Of course, a Les Paul will get you closest to Slash’s sounds but any humbucker-equipped guitar should get you in the tonal ballpark.
1. Clean chorused arpeggios
This style of chorus-drenched arpeggio playing will be familiar to fans of Guns N’ Roses - check out songs like Paradise City or Knockin’ On Heaven’s Door to hear those classic Gibson cleans. These 16th notes are all played with ‘down up’ style alternate picking which can be tough at any tempo, so make sure to practise slowly at first.
2. Fluid string bending
Switching to a neck pickup and a driven Marshall amp tone, this melodic lick is fairly simple in terms of content, but make sure to pay attention to those string bends. Use the notation to guide you but remember that Slash would play these with a typically loose, drawling style - aim for a fluid, vocal delivery that’s not too tight.
3. Oblique string bends
The previous example should prepare you a little for this one where, once again, correct pitching on the string bends is key.
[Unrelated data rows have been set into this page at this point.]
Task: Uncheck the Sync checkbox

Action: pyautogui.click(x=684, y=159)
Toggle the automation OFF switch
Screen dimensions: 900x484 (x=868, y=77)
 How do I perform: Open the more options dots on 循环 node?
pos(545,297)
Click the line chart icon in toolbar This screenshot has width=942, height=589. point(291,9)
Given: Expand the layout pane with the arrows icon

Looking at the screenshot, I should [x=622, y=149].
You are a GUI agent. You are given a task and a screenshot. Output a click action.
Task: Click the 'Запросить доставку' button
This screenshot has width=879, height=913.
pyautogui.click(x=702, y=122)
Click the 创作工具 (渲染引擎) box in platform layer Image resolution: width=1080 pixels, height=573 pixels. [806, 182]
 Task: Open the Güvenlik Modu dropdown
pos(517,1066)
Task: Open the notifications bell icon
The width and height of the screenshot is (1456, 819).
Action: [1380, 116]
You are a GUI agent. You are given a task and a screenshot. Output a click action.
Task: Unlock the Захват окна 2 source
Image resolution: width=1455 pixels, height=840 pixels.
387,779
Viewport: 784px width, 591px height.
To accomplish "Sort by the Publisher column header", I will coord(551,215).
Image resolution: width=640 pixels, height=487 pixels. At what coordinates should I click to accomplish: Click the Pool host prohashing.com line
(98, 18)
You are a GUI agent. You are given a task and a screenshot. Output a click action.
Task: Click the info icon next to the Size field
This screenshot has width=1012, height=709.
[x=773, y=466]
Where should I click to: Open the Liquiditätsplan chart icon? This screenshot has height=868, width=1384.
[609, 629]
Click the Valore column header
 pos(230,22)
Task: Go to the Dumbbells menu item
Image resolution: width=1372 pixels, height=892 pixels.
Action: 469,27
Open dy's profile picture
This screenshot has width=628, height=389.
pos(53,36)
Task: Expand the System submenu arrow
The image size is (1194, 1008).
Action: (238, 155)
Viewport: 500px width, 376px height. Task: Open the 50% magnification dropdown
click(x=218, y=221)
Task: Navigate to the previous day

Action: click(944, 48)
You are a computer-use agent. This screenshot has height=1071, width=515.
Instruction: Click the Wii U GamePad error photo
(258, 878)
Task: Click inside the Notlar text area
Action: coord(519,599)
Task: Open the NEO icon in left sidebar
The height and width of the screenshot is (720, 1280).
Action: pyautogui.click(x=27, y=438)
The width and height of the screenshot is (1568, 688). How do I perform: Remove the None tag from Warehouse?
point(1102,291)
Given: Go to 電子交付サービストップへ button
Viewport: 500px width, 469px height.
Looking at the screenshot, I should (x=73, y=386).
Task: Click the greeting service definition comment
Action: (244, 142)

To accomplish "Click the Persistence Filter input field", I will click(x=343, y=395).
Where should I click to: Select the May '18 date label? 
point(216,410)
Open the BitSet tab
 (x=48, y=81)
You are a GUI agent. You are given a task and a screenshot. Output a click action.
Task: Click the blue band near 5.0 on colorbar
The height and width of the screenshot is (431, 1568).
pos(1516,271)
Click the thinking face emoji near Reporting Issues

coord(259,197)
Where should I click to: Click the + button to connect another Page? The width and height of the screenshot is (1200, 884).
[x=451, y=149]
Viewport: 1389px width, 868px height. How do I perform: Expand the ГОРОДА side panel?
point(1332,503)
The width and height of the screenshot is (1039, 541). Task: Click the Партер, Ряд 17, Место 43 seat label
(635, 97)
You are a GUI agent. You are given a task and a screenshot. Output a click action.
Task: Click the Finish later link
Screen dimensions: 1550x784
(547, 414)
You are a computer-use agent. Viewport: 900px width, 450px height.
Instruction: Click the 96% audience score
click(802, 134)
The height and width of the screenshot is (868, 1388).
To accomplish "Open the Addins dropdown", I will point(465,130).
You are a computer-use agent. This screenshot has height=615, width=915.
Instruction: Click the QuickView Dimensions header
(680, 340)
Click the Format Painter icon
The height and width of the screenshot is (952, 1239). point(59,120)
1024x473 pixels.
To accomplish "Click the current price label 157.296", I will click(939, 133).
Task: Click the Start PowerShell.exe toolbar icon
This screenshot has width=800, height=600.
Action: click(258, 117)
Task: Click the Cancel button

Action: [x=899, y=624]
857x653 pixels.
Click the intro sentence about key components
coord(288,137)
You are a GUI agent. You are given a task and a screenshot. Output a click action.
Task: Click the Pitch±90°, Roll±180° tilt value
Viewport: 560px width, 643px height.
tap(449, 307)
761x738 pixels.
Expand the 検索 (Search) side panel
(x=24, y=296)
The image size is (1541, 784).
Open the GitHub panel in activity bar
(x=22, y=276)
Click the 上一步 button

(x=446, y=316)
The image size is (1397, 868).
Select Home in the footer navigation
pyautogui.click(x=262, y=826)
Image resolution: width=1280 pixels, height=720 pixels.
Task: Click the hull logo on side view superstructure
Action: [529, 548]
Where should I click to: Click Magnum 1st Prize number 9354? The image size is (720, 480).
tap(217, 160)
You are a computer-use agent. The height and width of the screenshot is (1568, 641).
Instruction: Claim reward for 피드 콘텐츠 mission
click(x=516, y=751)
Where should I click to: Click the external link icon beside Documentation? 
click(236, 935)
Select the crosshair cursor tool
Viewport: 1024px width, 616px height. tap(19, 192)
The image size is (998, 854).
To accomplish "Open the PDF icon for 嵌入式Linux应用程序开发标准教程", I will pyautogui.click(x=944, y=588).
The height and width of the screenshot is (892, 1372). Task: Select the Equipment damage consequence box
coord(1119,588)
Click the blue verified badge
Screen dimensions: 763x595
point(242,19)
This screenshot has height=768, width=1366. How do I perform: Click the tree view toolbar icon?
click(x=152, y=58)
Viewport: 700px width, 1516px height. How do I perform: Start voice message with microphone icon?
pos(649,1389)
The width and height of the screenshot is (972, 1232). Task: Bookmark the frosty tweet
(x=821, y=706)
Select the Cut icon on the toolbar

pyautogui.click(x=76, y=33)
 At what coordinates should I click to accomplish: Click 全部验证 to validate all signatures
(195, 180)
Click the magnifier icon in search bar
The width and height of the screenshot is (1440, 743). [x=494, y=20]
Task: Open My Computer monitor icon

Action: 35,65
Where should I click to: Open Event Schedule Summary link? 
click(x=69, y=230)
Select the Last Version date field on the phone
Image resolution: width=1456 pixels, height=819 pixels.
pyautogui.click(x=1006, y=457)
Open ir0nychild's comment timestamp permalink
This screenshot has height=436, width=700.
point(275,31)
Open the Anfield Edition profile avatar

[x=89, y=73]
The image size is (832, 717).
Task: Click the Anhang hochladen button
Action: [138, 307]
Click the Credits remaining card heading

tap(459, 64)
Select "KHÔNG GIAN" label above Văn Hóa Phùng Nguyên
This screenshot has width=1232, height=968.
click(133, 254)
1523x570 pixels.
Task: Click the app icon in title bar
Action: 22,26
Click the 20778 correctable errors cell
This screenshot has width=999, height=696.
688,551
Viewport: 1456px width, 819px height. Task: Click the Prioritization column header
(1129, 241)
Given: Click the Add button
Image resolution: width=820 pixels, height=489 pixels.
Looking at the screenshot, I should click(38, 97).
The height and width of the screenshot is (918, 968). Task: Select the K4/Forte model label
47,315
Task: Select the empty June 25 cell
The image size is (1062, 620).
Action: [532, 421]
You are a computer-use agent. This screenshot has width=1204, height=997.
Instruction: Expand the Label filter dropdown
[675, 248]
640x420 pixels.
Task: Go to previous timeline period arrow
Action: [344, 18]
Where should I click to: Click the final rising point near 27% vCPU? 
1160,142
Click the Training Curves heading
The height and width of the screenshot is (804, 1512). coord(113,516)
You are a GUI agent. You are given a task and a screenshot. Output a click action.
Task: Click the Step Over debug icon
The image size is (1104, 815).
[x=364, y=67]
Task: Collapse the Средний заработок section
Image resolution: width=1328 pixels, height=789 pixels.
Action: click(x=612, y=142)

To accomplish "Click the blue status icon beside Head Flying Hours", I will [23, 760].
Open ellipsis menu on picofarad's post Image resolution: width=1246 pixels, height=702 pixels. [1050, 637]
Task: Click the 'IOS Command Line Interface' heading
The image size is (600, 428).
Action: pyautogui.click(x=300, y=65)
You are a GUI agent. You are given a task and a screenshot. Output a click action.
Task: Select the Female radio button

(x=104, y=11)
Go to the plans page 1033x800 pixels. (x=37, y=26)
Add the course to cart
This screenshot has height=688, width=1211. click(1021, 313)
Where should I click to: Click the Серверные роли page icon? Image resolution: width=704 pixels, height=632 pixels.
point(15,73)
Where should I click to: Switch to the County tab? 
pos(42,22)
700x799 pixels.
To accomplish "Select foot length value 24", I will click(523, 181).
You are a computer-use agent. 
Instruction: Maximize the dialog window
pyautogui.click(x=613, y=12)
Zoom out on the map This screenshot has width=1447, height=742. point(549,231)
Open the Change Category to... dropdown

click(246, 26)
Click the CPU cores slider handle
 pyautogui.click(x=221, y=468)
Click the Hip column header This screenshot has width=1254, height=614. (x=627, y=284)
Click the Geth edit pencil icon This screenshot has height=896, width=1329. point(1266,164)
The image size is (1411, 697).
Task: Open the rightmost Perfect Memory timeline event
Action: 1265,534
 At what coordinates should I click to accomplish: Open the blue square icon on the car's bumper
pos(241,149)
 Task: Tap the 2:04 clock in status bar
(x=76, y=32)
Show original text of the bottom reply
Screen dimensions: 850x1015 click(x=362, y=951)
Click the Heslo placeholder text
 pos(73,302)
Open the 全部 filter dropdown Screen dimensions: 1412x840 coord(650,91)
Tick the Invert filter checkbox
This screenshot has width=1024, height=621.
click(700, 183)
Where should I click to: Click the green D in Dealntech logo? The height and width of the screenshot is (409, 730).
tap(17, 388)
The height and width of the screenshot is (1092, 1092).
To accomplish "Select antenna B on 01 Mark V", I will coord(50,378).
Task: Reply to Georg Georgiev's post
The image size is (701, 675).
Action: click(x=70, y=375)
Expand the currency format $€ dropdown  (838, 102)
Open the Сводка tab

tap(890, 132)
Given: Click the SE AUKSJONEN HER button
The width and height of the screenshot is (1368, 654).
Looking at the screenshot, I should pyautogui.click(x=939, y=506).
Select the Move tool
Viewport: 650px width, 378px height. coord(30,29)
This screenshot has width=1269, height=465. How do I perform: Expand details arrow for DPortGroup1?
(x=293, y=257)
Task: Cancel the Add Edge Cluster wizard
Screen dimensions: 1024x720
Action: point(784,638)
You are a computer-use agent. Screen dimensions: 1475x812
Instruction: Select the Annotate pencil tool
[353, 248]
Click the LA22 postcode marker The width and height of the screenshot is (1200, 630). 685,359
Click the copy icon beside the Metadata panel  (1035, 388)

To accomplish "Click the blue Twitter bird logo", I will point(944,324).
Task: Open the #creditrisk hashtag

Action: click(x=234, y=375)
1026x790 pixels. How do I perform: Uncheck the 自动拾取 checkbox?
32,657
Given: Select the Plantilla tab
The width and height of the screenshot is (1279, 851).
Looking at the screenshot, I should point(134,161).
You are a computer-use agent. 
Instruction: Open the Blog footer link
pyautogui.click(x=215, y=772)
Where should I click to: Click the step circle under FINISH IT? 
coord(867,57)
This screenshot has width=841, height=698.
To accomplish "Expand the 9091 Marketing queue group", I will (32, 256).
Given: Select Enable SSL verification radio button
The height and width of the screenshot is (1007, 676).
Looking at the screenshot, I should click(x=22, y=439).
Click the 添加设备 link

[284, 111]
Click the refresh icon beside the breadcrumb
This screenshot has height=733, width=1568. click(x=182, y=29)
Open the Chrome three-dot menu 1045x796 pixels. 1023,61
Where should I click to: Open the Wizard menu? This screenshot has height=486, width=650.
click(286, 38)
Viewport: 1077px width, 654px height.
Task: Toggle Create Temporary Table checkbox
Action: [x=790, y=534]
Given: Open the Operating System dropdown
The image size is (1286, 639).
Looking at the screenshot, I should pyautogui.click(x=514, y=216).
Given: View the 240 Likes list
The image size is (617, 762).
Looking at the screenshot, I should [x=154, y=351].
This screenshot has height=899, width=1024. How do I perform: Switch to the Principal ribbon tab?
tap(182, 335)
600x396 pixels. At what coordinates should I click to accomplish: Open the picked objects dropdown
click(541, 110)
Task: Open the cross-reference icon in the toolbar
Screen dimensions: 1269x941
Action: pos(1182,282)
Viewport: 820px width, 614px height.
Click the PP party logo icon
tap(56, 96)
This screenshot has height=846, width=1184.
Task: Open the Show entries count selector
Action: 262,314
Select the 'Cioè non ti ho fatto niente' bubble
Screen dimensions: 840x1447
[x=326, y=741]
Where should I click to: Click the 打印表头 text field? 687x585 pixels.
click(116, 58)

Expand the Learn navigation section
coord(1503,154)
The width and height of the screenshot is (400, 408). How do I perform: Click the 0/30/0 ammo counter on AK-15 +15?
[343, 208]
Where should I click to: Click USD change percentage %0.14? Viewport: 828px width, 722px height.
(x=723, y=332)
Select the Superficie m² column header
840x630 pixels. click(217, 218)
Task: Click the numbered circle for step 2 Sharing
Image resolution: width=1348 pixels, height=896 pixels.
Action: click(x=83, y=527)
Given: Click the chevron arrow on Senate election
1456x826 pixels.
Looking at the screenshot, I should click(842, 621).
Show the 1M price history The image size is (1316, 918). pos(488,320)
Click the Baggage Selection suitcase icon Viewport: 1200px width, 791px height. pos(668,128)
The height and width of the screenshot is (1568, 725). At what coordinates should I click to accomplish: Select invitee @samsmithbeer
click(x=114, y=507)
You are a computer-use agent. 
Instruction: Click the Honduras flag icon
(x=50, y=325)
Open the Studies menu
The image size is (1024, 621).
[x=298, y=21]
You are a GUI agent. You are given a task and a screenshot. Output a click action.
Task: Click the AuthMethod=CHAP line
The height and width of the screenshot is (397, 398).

Aim to let the notes ring together on the bends in bars 1 and 3 (a technique known as an oblique bend) for a November Rain vibe. Aim to keep it as clean and clear as possible throughout the rest of the lick.
4. Legato flurries
Switching to the bridge pickup, this brighter-sounding example demonstrates how Slash might embellish a lick with hammer-ons and pull-offs in between the ‘main’ melody notes. Just look for the tight note flurries in the notation: the 32nd notes and the triplet in bar 1 are the rhythms to home in on.
5. High register lick
These high register bends can be tough work when you’re not used to them, but bracing two or three fretting hand fingers together can make it less of a hurdle. Having successfully completed these, we move down through the G major pentatonic scale for some bluesy phrasing in a lower register.